_WORK REQUIRED:_ This exercise asks for every line of the material that contains the word "height".

_DATA SHOWN:_
____________

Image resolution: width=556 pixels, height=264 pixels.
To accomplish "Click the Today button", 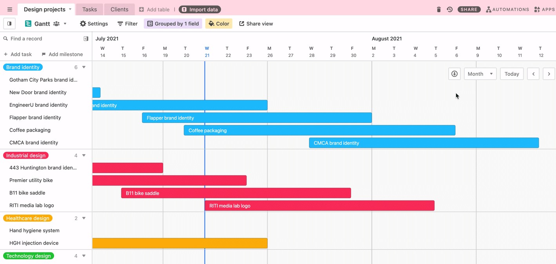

____________

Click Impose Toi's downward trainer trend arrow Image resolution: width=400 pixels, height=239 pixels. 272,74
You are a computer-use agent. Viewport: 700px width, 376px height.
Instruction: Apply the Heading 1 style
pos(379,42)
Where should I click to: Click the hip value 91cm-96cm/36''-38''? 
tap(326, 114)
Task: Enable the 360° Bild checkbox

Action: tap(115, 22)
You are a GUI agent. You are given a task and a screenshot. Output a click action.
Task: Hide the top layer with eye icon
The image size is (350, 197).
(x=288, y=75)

____________

_TASK SOLUTION:_
Image resolution: width=556 pixels, height=264 pixels.
Click Impose Toi's downward trainer trend arrow Image resolution: width=400 pixels, height=239 pixels. 272,74
You are a computer-use agent. Viewport: 700px width, 376px height.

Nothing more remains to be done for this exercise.